Tarkovsky’s Solaris is sometimes called the Russian 2001, and the problem here is that Soderbergh’s effort is too much like Kubrick, too: cold, humorless, and almost inert. As with Spielberg’s A.I., you’ve got this immensely talented filmmaker who’s saddled himself to a cranky old ghost. Kubrick is the visitor we never see here, the real vampire—and he’s got his teeth in deep. (The only thing bordering on comic relief is the fidgety, stoned-out Davies, who’s like Shaggy in space.)

SODERBERGH DOES BEST when he’s off the space station and safely on Earth: the flashback scenes of courtship and an increasingly troubled marriage, where Clooney wears his movie stardom with totally confident, masculine aplomb. (McElhone’s fine, but she’s only required to be beautiful, moody, and confused—an amnesiac, essentially.)
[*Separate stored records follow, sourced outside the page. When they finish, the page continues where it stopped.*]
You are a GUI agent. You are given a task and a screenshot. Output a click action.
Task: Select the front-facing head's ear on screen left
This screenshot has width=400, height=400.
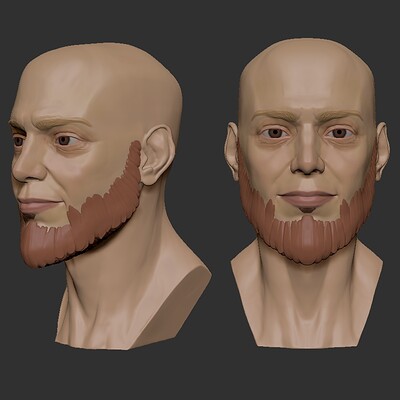pos(232,151)
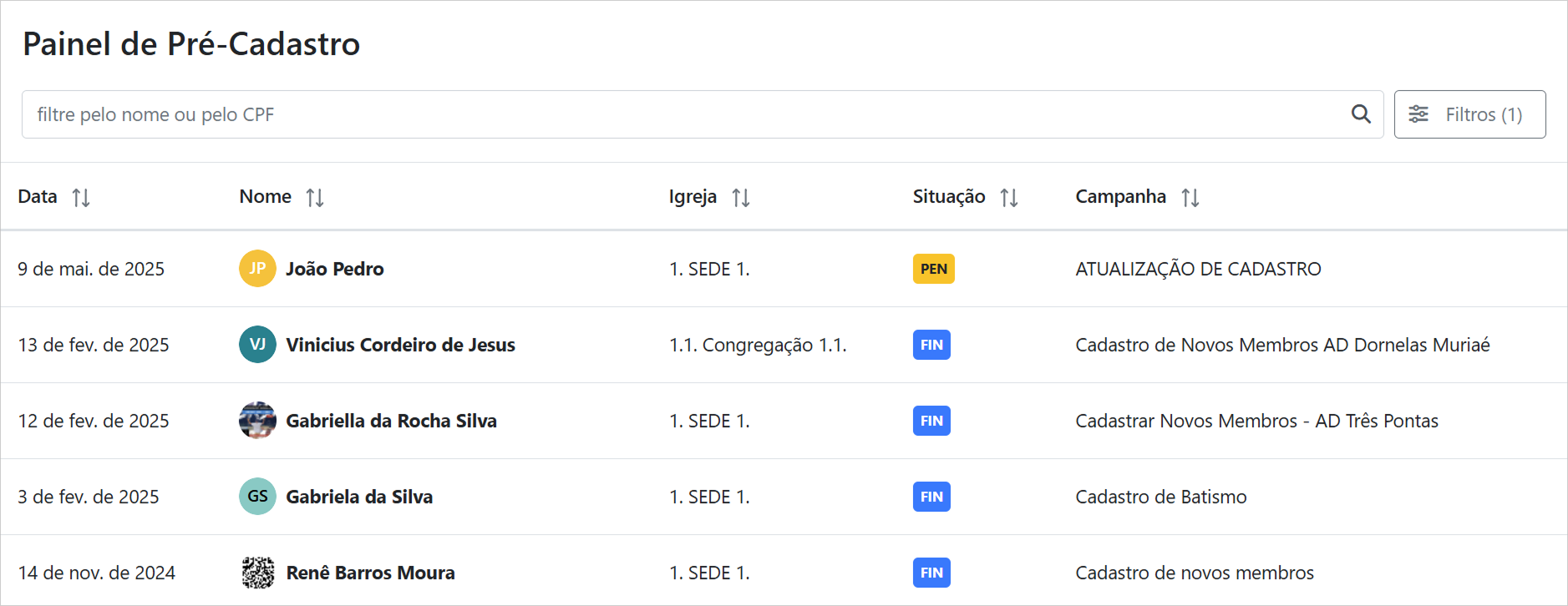Sort the table by Campanha column
This screenshot has height=606, width=1568.
point(1190,198)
The not-so-futuristic production design is also fun—why are phones actually larger? And what happened to shirt collars? I love any movie featuring giant planets ringed by spindly spaceships in a sea of black, and planet Solaris is no disappointment. It resembles a big blue brain pulsing with MRI splotches and covered with white feathery feelers that rise up like so many lawn sprinklers. “It seems to be reacting almost like it knows it’s being observed,” Kelvin’s dead pal says on video. Observed? It’s being worshipped. That’s why no one wants to leave—it’s so gorgeous and all-powerful.

Ultimately, Solaris is a “facsimile,” just like the space station’s visitors—something imperfectly felt and reproduced. Yet, while haunted by Kubrick, this replica does have a heart—as does Rheya. Kelvin is like Orpheus, journeying into a netherworld to save his wife. Solaris, too, is a story of romance extending beyond the grave. Kubrick would never have allowed the film’s final consolation, but I think Soderbergh has made the better choice. If you’re going to explore a vast cosmic mystery, it might as well be love.